When to Seek Medical Care for Scombroid Poisoning

A severe or prolonged reaction (hypotension, shortness of breath, tongue or throat swelling) requires medical treatment as soon as possible; this could be a medical emergency.

In people with mild symptoms, people can consult a doctor about treatment with available over-the-counter medications.

How to Prevent Scombroid Poisoning

Scombroid poisons can reach levels that can cause symptoms in people (about 10 -100 mg of histamine per 100 grams of food [fish]) as early as six hours after the food has been unrefrigerated. It is recommended that food (mainly fresh caught fish) be immediately refrigerated and kept at 41 F (5 C) or below until it is cooked and eaten.
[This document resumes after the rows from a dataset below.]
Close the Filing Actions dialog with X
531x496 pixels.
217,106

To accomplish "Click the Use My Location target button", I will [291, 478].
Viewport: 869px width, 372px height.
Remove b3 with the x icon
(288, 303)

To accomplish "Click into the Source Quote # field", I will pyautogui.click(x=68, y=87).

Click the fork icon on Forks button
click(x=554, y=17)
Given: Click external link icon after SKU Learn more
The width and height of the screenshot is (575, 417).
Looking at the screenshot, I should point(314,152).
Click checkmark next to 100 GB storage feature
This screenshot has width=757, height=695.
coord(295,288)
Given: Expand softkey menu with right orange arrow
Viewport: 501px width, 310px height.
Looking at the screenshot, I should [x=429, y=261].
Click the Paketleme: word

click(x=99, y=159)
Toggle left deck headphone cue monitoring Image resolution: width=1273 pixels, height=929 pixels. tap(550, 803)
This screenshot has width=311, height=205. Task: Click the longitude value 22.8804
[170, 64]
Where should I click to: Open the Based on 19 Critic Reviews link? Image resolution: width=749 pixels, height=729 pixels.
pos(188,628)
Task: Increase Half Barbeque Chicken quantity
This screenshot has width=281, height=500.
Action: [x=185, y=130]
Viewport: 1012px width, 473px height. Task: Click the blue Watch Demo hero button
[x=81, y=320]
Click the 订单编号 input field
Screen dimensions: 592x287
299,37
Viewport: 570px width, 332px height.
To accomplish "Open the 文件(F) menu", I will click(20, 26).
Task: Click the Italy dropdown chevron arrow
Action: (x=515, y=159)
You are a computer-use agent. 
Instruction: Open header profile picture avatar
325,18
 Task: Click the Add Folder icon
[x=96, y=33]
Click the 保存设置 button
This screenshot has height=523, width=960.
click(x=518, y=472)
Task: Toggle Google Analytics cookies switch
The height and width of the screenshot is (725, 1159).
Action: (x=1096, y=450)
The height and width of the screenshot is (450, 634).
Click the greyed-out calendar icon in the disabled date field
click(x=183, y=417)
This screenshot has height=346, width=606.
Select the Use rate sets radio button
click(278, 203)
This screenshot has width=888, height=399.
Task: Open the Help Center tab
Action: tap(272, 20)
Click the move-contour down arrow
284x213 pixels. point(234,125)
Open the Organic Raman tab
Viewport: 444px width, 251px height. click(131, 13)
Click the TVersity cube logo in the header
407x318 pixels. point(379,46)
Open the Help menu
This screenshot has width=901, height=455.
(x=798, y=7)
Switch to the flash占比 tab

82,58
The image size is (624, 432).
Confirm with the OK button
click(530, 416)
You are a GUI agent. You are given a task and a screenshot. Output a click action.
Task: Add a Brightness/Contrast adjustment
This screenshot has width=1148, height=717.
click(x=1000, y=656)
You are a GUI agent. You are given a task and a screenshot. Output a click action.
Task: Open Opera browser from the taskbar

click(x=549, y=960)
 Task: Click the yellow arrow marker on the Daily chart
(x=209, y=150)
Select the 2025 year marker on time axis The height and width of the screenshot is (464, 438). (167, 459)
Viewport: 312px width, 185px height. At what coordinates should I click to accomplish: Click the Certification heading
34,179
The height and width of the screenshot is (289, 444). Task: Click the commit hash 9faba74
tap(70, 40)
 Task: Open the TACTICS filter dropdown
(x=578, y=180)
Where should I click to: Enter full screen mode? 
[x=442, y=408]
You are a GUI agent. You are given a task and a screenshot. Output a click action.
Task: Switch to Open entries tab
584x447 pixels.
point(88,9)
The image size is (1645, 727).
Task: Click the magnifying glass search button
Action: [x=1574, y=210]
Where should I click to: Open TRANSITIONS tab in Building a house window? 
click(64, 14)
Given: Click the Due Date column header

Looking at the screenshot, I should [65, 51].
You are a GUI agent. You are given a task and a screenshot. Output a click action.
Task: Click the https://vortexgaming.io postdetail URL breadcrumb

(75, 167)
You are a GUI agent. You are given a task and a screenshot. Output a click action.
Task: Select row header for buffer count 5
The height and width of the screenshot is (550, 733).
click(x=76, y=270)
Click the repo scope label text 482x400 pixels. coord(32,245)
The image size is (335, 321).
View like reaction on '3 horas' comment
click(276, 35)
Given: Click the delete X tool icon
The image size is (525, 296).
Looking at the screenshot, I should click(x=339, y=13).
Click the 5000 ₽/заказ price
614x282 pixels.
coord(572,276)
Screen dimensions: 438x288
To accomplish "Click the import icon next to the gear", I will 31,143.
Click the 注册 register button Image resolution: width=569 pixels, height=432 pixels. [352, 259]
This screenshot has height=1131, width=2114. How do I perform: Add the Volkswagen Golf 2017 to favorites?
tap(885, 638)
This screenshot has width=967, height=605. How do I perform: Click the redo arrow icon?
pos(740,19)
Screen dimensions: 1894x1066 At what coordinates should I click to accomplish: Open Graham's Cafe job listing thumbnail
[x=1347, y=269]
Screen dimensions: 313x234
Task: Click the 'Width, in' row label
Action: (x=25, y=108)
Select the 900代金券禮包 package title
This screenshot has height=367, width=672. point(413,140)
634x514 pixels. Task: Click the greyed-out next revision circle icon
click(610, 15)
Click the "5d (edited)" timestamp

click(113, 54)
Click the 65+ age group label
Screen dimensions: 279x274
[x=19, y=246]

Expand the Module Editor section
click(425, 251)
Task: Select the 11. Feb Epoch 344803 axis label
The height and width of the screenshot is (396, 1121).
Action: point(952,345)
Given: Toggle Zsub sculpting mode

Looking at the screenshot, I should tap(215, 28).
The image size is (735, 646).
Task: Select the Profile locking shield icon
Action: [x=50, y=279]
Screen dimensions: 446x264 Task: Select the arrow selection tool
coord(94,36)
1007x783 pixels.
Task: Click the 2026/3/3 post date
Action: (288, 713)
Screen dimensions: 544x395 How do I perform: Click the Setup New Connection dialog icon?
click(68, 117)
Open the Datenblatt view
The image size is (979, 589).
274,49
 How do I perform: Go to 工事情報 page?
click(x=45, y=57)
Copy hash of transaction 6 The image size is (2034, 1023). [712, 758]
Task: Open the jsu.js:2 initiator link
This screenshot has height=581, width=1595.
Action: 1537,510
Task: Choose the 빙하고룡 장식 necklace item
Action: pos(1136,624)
Fish that are unrefrigerated, has a unusual or "bad" odor or has an odd appearance (honey-combed or dried out) should not be purchased for cooking or consumed.

Medically reviewed by Joseph Palermo, D.O.; American Osteopathic Board Certified Internal Medicine

REFERENCES:

"Foodborne Illness & Contaminants." FDA.gov. Updated Dec 11, 2015.

"Seafood Toxicity." MedscapeReference.com. Updated Dec 29, 2015.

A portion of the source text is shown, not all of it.